__Work required__. Reproduce the entries. Each one must match the original exactly.
* * * * * * *
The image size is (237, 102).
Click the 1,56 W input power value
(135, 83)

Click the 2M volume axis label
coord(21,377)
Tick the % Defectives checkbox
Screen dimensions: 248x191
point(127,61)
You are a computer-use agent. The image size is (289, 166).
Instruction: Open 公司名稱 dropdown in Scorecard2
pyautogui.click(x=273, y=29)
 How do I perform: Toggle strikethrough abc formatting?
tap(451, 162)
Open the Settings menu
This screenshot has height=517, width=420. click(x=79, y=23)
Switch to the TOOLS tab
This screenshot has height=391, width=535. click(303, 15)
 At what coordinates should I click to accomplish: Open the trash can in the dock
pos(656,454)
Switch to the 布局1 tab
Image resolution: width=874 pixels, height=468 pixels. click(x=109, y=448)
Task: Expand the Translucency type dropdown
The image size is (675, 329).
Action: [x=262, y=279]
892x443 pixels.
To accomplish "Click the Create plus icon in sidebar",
* * * * * * *
__Answer section__.
The image size is (237, 102).
Click the 1,56 W input power value
(135, 83)

Click the 2M volume axis label
coord(21,377)
Tick the % Defectives checkbox
Screen dimensions: 248x191
point(127,61)
You are a computer-use agent. The image size is (289, 166).
Instruction: Open 公司名稱 dropdown in Scorecard2
pyautogui.click(x=273, y=29)
 How do I perform: Toggle strikethrough abc formatting?
tap(451, 162)
Open the Settings menu
This screenshot has height=517, width=420. click(x=79, y=23)
Switch to the TOOLS tab
This screenshot has height=391, width=535. click(303, 15)
 At what coordinates should I click to accomplish: Open the trash can in the dock
pos(656,454)
Switch to the 布局1 tab
Image resolution: width=874 pixels, height=468 pixels. click(x=109, y=448)
Task: Expand the Translucency type dropdown
The image size is (675, 329).
Action: [x=262, y=279]
892x443 pixels.
To accomplish "Click the Create plus icon in sidebar",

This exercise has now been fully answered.